Vie de Joseph Roulin - Pierre Michon
«Qui dira ce qui est beau et en raison de cela parmi les hommes vaut cher
ou ne vaut rien ?»
Joseph Roulin, employé des Postes à Arles puis à Marseille en cette fin
de dix-neuvième siècle, a accédé à une double immortalité, d’abord avec
les portraits de lui peints par Van Gogh, puis par la magie de l’écriture de
Pierre Michon, dans ce livre paru en 1988, cent ans après la rencontre
entre Joseph Roulin et Vincent Van Gogh.
A partir des signes laissés par ces portraits, et de quelques autres traces
biographiques, Pierre Michon donne corps et vie à Joseph Roulin ; sa
rencontre avec Vincent, ce que lui, Joseph Roulin, a pu penser, ou bien ressentir,
de la peinture de Vincent devenu Van Gogh, les discussions des époux Roulin
évoquant Van Gogh après sa mort - pauvre bougre ayant dépensé tant de forces
pour rien dans les champs d’Arles - et enfin la vieillesse de Roulin à Marseille,
et ce qu’il advient de son portrait, celui que Vincent lui avait donné.
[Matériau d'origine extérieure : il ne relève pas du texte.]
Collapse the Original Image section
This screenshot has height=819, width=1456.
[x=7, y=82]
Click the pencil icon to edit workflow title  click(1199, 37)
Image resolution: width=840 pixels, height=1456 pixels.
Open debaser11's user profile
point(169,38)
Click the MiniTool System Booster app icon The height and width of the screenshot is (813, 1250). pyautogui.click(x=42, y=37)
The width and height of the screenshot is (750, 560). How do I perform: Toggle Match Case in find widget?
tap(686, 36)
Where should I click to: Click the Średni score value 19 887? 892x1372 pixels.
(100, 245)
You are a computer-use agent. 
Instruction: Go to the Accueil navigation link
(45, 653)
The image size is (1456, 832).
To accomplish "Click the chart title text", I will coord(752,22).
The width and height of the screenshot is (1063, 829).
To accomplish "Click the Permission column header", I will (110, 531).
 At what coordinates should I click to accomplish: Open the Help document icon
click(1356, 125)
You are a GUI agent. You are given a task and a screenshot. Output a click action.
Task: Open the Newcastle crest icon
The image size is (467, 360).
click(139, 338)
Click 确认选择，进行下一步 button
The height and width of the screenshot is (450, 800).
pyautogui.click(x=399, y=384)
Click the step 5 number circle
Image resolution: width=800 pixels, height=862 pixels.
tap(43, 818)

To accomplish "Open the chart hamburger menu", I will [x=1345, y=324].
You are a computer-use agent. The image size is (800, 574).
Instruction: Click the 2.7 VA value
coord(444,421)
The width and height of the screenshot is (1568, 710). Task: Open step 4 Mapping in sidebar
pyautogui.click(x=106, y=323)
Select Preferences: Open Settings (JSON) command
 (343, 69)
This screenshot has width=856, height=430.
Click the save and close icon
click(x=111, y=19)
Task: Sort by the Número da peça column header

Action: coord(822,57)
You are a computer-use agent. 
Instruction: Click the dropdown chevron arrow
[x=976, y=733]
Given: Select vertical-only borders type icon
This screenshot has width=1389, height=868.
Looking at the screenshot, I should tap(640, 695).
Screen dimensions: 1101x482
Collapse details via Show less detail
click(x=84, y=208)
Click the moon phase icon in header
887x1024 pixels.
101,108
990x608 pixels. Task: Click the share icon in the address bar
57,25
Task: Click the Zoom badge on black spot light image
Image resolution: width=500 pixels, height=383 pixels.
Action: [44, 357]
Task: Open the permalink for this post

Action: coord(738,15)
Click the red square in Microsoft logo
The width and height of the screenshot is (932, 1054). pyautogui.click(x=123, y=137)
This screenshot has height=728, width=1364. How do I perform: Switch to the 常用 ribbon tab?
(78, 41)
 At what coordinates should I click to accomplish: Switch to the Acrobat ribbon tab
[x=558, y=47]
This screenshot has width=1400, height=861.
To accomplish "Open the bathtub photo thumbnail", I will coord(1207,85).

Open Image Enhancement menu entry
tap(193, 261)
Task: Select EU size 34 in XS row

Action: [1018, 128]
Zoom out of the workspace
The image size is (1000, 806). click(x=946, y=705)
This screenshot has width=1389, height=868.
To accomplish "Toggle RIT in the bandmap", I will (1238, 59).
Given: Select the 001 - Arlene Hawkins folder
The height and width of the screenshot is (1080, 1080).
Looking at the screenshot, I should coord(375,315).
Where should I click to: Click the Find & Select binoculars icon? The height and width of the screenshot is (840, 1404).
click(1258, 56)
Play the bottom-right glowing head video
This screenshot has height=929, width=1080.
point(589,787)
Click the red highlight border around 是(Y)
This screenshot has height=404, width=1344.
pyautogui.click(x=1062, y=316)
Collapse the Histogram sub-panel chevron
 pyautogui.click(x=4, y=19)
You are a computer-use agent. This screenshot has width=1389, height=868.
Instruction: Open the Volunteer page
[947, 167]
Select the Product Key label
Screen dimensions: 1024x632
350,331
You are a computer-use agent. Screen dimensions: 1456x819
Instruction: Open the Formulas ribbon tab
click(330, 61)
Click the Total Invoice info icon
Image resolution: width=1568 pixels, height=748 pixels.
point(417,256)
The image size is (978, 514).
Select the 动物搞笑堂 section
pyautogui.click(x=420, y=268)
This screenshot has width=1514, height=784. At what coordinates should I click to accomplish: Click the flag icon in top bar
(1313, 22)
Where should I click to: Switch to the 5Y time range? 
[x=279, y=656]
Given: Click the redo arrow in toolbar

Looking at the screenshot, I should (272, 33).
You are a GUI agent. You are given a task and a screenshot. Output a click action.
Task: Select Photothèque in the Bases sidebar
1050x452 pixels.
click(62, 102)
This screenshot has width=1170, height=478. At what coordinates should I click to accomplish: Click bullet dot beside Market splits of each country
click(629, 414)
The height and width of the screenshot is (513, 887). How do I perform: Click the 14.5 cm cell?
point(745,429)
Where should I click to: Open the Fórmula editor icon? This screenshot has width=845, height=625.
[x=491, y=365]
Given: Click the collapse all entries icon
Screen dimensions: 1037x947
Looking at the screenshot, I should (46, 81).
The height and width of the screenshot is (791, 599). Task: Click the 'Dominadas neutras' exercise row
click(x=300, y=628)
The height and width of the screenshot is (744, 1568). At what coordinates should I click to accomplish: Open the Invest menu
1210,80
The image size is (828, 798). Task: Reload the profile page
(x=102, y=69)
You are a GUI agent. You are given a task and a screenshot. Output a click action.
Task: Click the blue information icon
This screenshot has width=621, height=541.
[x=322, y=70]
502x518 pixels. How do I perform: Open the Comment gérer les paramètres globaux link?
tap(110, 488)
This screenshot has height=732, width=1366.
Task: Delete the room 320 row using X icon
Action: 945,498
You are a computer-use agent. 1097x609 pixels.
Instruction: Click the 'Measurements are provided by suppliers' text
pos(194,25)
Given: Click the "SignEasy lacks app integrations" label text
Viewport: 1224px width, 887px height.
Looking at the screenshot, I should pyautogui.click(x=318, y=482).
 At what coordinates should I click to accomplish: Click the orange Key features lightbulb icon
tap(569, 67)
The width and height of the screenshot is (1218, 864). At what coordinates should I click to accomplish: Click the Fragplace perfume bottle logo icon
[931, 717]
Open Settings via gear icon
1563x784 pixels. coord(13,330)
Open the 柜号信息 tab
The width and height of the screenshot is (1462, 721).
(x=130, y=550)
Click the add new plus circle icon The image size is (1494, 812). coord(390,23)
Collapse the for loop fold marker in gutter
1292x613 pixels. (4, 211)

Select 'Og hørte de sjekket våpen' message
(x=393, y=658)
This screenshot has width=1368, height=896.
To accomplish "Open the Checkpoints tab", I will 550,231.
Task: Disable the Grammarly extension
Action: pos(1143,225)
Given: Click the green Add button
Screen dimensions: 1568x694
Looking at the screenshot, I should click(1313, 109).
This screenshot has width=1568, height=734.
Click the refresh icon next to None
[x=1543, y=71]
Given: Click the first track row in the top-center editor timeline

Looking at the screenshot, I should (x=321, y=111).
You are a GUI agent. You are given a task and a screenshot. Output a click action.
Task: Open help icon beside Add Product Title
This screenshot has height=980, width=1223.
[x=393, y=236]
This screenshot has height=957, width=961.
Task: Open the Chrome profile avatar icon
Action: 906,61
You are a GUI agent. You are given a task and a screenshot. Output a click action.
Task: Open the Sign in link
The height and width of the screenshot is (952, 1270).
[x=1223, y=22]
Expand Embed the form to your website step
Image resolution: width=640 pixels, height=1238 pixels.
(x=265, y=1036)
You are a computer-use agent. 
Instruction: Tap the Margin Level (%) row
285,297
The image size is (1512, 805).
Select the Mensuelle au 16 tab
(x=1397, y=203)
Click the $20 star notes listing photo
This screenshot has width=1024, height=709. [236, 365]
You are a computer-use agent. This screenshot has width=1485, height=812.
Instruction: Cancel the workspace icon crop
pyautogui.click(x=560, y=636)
« Et les soirs de 14 Juillet commencés pourtant dans la bonne humeur,
son uniforme neuf astiqué, entre les clairons et les trois couleurs, les zouaves
et les turcos, le ciel bleu, les soirs de prise de la Bastille on n’a rien pris et on
finit par rester tout seul à une table dans un bistrot près du port, avec
devant soi la mer qui est noire, les amis qui vous ont laissé à vos radotages,
les jeunes mauvais qui vous regardent et rient avec les écaillères, la blanche
qui coule dans la barbe et l’uniforme neuf qu’on a taché, et quand en colère on
se lève, qu’on pousse la chaise et qu’elle tombe, ce n’est plus révolte, ce
n’est plus acompte pris sur la république à venir, c’est la république elle-même
qui tombe dans cette chaise qu’on regarde avec stupeur et quelque chose comme
des larmes, ultimes mais qui pourtant ressemblent à du bonheur, la république
délicieusement perdue, effondrée là, dans le passé ; »
Obscur employé de la Compagnie des postes, républicain et noyé dans l’absinthe,
Joseph Roulin est immortalisé en moujik, en satrape à la barbe massive et fleurie,
en icône « comme un saint au nom compliqué ».
Tellement beau que les larmes coulent et que plus rien d’autre n’existe.